In another year or so, it should be done applying all the Windows updates that have been put out since he last went to sleep.

Skydrive seems pointless
Wednesday, December 14th, 2011I don’t get why Microsoft bothered to pay people to develop their iOS app, given that it doesn’t seem to provide a compelling experience to anyone who has used one of the competing cloud services. You can’t send documents to the app of your choice, and their built-in viewer is horrible. Shameful and sad horrible. Like if you developed it and you are reading this review now, as much as you are considering suicide, there are good jobs out there where you aren’t asked to humiliate yourself, so please consider taking one of them instead of your own life. But seriously, you should be ashamed to have your name on this product, even if just in the source code files.

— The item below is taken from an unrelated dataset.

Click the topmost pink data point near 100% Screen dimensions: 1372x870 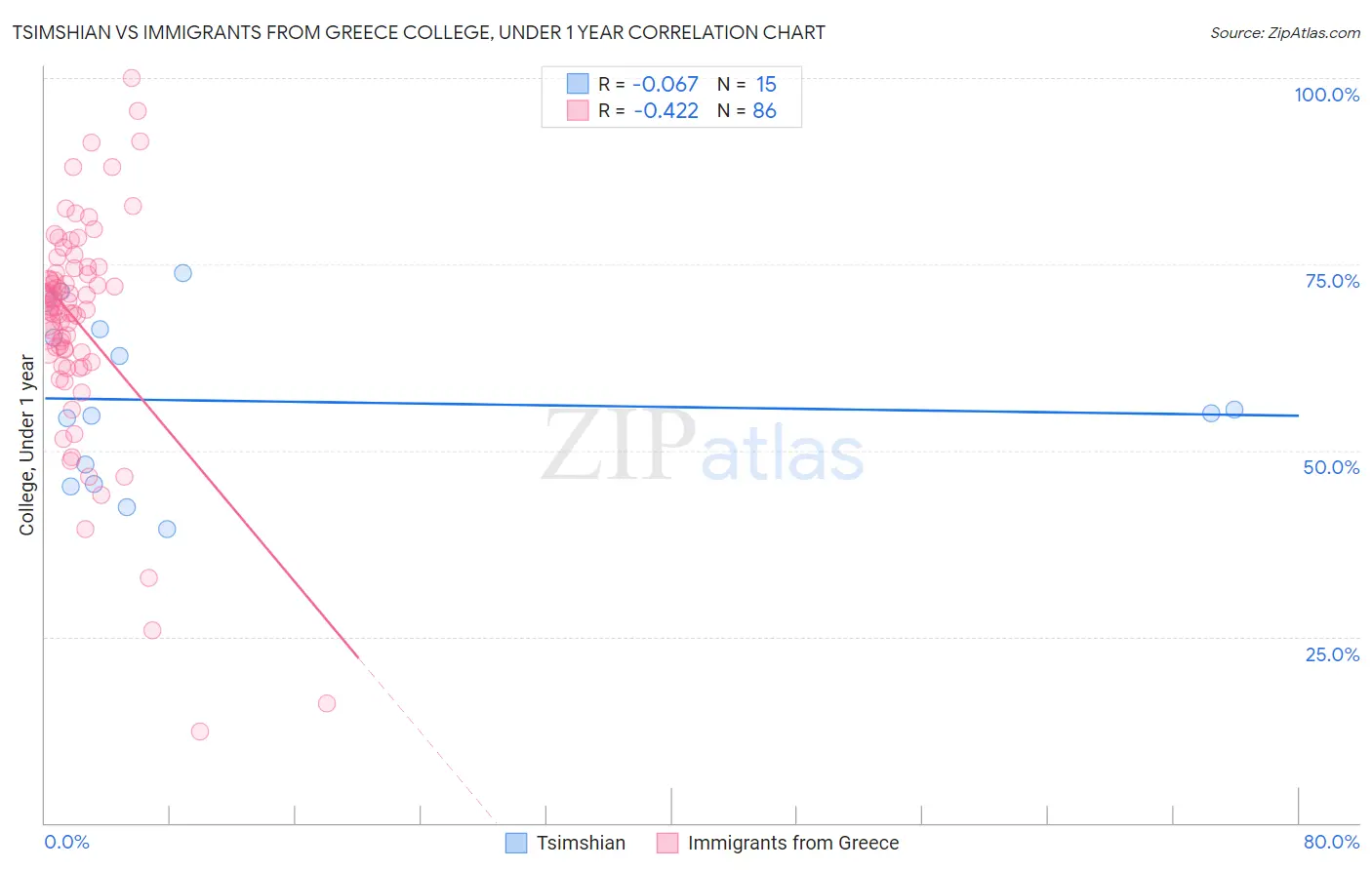pos(132,78)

Free Yellow Submarine in iBook
Tuesday, December 13th, 2011There’s a multimedia remix of the Yellow Submarine movie, as an ebook, in the iTunes store currently, and it’s free even. Looks pretty cool so far, but I always loved that movie.
Comcast upgrade suckage
Friday, December 9th, 2011So last week, I get an automated phone call from Comcast letting me know that although they upgraded my billing for the new higher tier or cable speed they call “Blast”, a good six months ago, it would seem my modem was never capable of delivering the promised speeds, and I need to replace it with a more modern one.
Fine, whatever. I’ve been meaning to buy my own modem eventually, and stop paying the rental fee like a sucker, thinking I might switch back to DSL. Amazon delivered me a nice new DOCIS 3.0 modem that’s on comcast’s list of approved modems for Blast service. Now I fire up chat with the comcast support rep to give him the MAC address for the new modem, only to have this idiot waste 10 minutes playing some weird passive-aggressive game before he finally tells me I have to bring the modem into one of their service centers, physically, before they will update their system. I can understand offering that choice to the few people who can’t figure out the instructions “turn device over, read label that says MAC address”, but not having a self-service option seems downright stupid.
Maybe I will switch to DSL after all.
UPDATE: I got a message from Comcast to let me know the chat representative was incorrect, and that they can do the change over the phone. Lesson learned, the chat staff are useless.

A Kickstarter Christmas
Friday, December 9th, 2011After months of silence from most of the projects I backed, suddenly several of them are shipping out rewards, in time for Christmas. I got my cool Pogo bunny USB stick and T-shirt just the other day, the T-shirt, CD and poster from Haley Harris and Ben Nippes, and woke this morning to a shipping notice from the pack light peeps.
We could soon break 50% on the percentage of projects actually seen through to completion =)

Real Fail
Thursday, December 8th, 2011You’d think the people who work at Real Networks would treat the only division that actually has a future, Rhapsody, with a little respect. They are the only part of the company that has any sort of potential for revenue and profit these days. And yet they managed to release an update that completely breaks the Rhapsody client. That means they literally didn’t do a single smoke test on the product before release. Talk about a massive display of incompetence. If I worked in QA at Real networks, I’d be polishing my resume, because I would know I deserve to be fired. I mean for crimmeny’s sake, you just days ago announced your big acquisition and transition for all the Napster people, and you break your own product during that critical getting-to-know-the-new-guys phase. You might as well have poured all the money you spent on the Best Buy customers down the drain for all the goodwill you’ve wasted.